§ **YOUR OBJECTIVE**
With pictures left out, set down exactly the lines that begin at the one containing "Viewport: 1372px width, 877px" and end with the last line of the entries below.

RECORDS PROVIDED START

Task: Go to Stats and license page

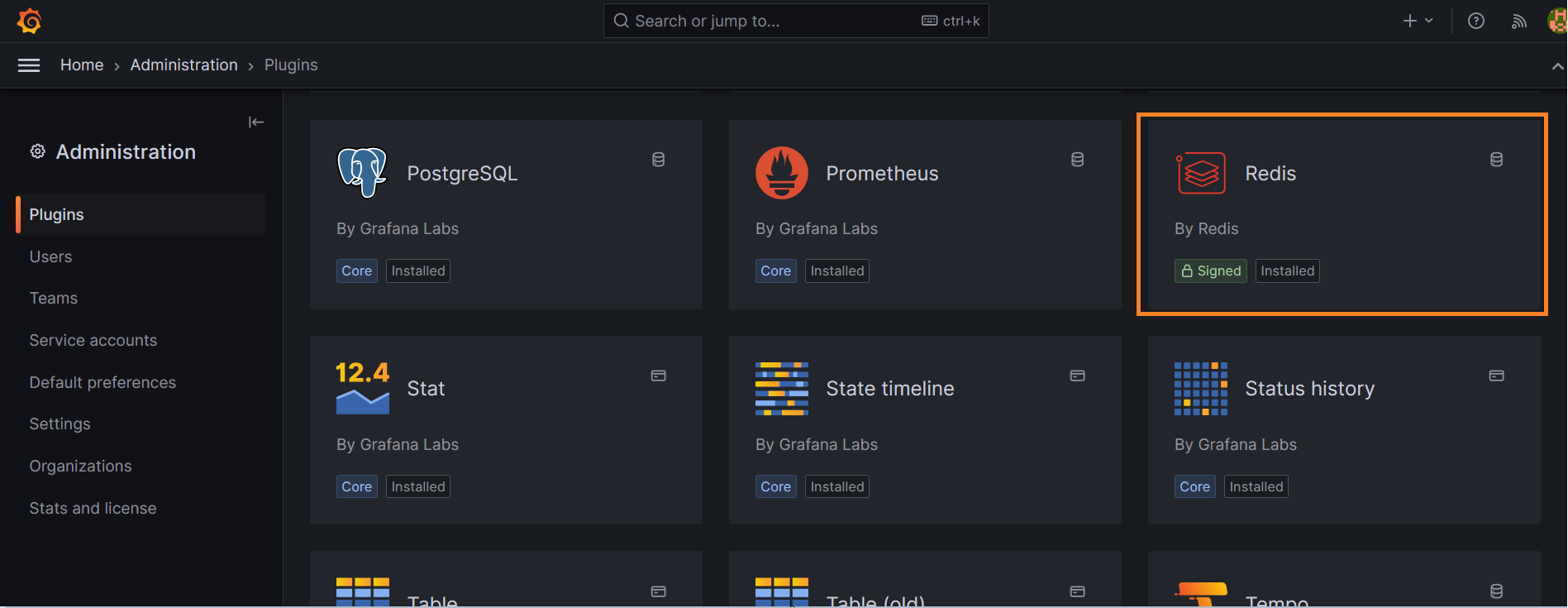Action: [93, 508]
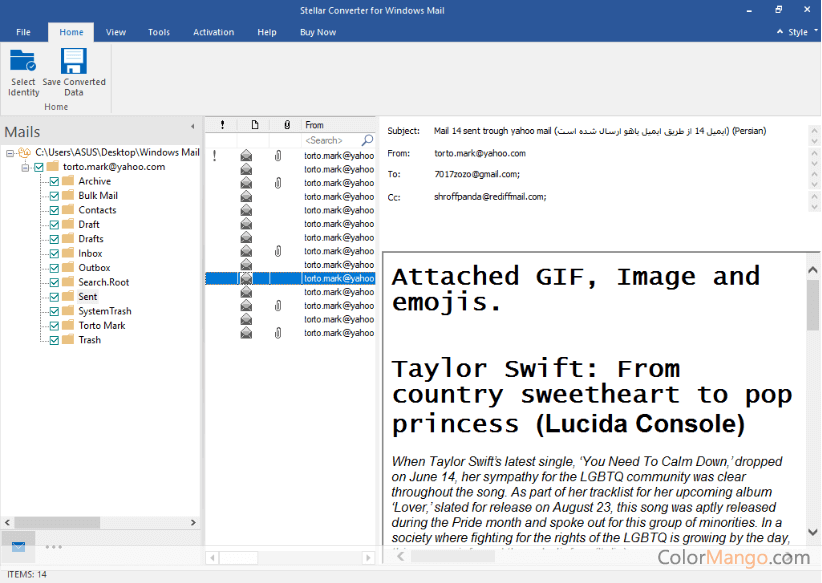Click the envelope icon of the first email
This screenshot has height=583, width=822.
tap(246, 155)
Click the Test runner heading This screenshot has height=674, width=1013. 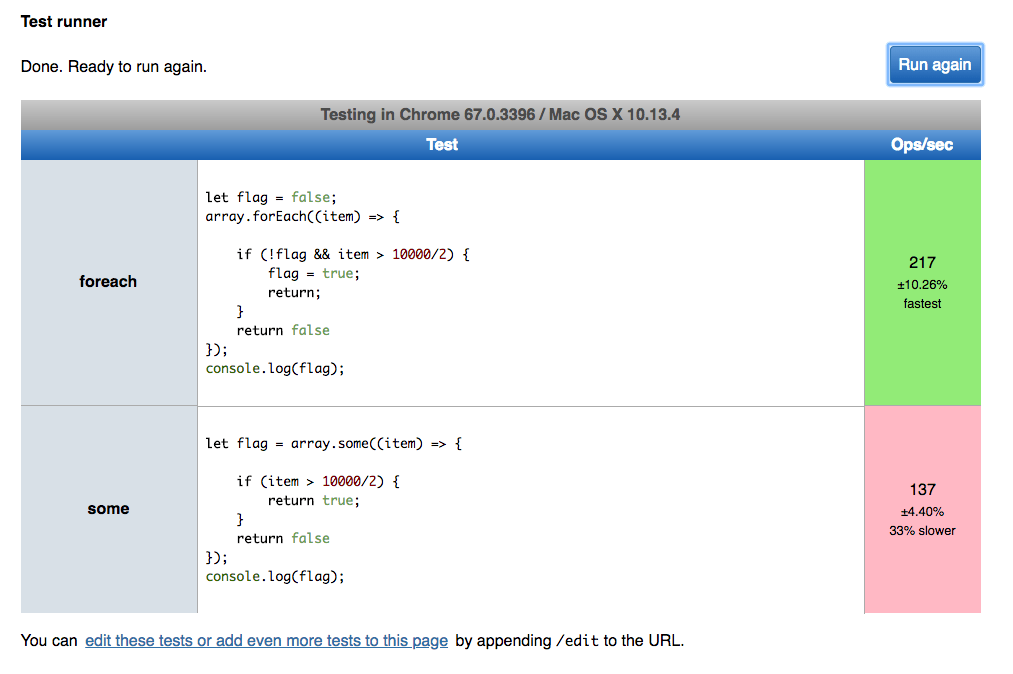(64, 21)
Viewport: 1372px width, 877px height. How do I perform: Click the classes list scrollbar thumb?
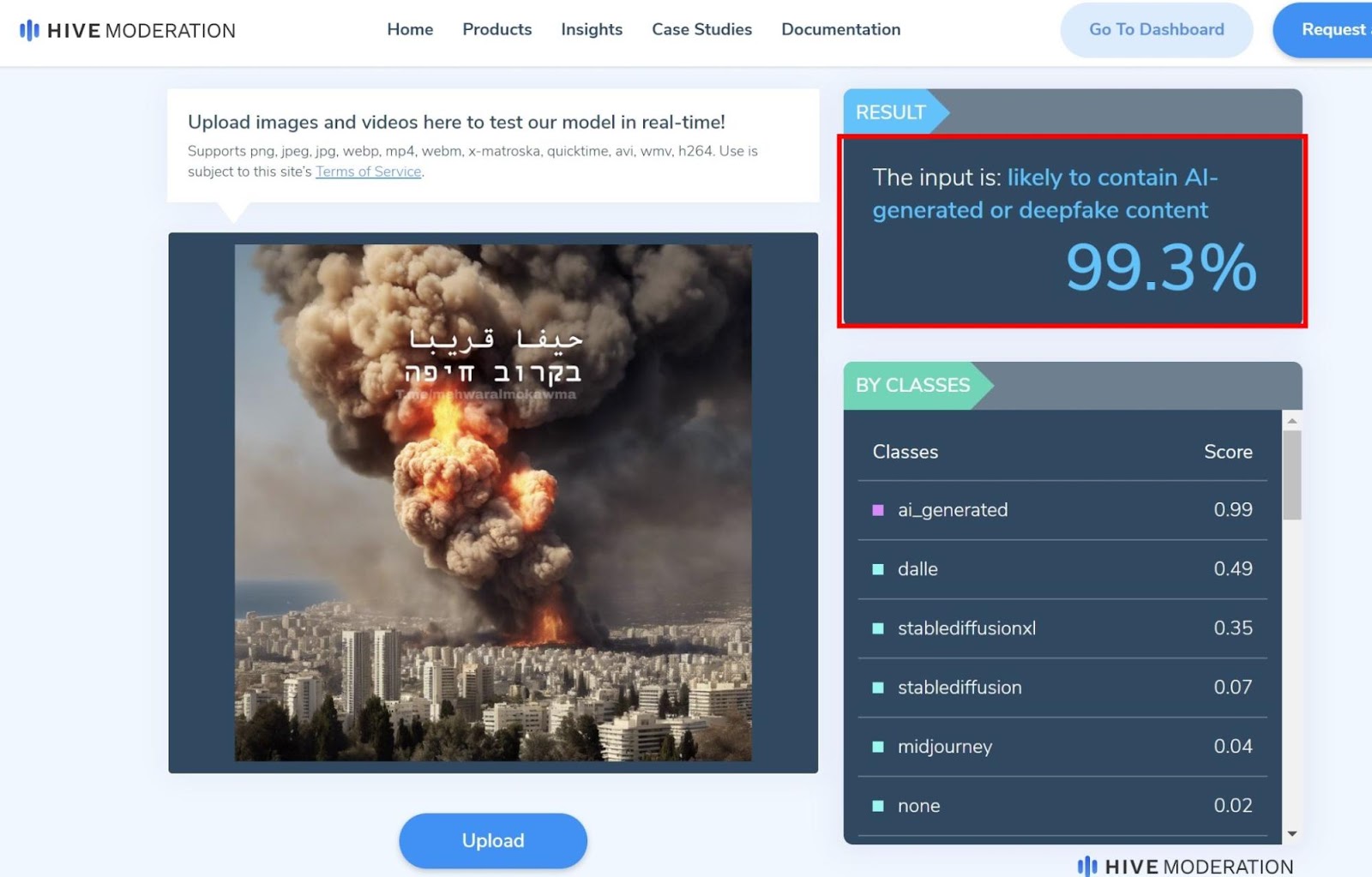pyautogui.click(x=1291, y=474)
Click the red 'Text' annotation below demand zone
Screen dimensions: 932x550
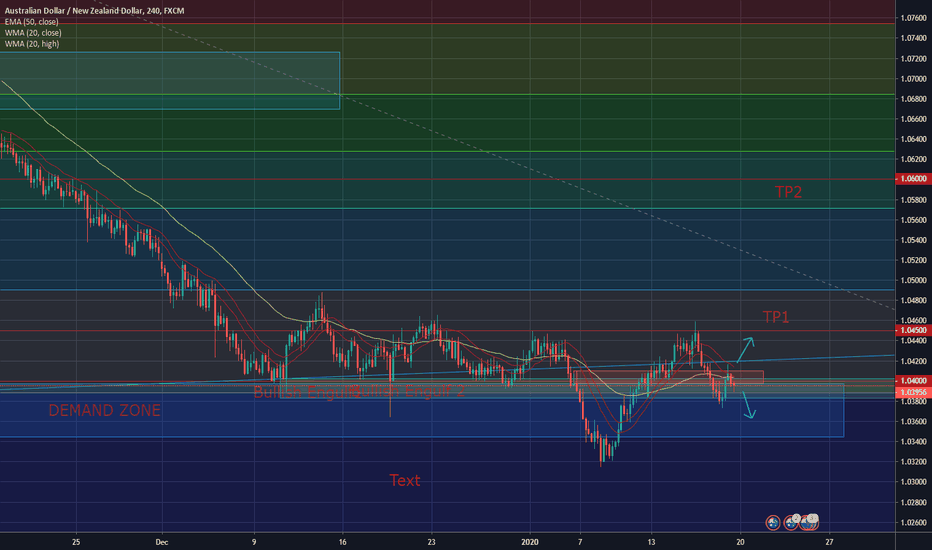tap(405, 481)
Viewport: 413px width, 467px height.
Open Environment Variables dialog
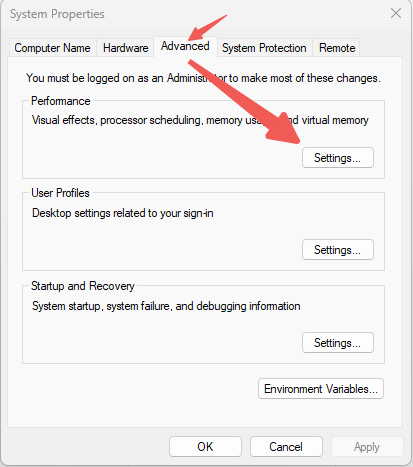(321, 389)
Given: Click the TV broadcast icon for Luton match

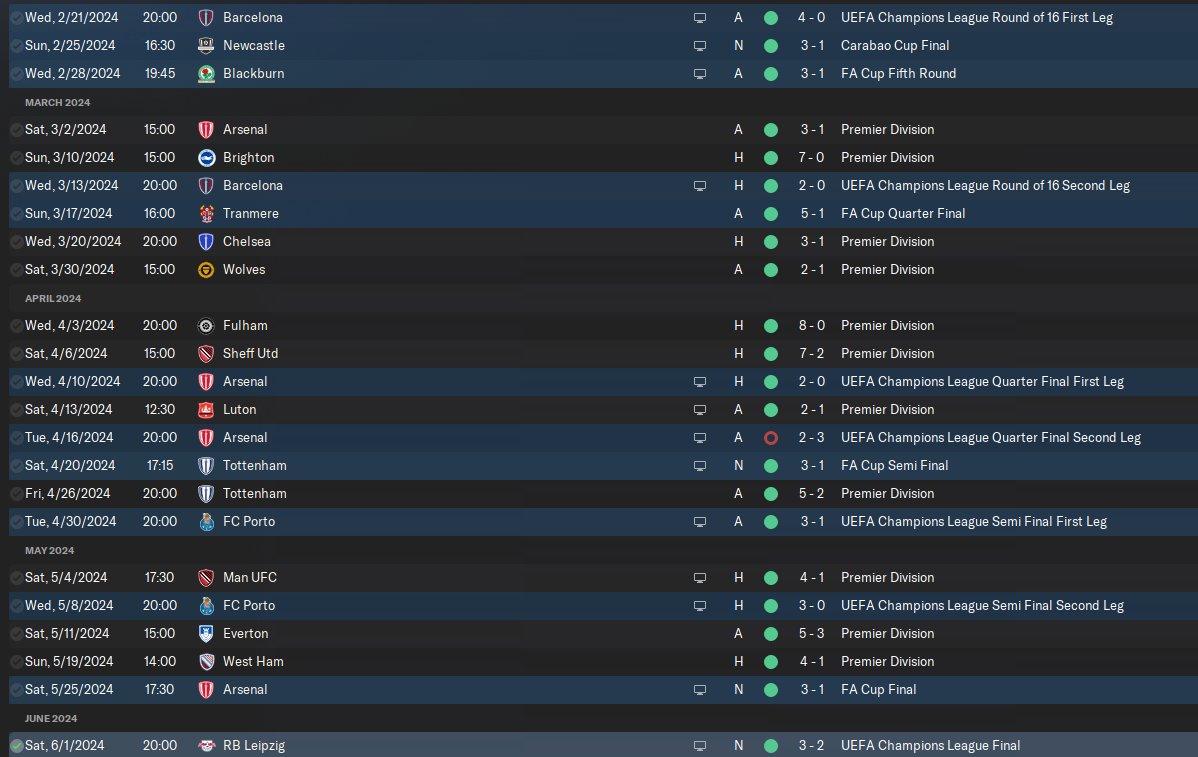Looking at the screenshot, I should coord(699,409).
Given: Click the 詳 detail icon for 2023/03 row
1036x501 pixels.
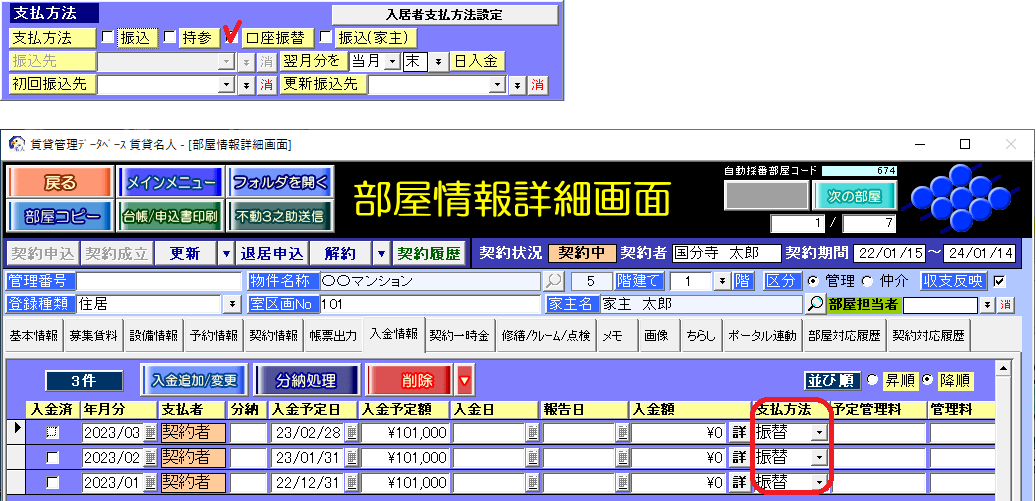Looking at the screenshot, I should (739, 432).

RECORDS PROVIDED END

§ **ANSWER SPACE**
Viewport: 1372px width, 877px height. How do I perform: Click the classes list scrollbar thumb?
pyautogui.click(x=1291, y=474)
Click the red 'Text' annotation below demand zone
Screen dimensions: 932x550
tap(405, 481)
Viewport: 413px width, 467px height.
Open Environment Variables dialog
(321, 389)
Given: Click the TV broadcast icon for Luton match

Looking at the screenshot, I should coord(699,409).
Given: Click the 詳 detail icon for 2023/03 row
1036x501 pixels.
Looking at the screenshot, I should (739, 432).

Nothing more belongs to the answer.